Problem to work on: Pick out each line in these entries that contains the string "Task".

[[ Source data, beginning ]]

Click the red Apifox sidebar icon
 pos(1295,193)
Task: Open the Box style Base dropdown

[[ Source data, end ]]
[[ Source data, beginning ]]

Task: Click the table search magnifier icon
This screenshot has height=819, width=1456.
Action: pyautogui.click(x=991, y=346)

[[ Source data, end ]]

Exercise solution:
Task: Open the Box style Base dropdown
Task: Click the table search magnifier icon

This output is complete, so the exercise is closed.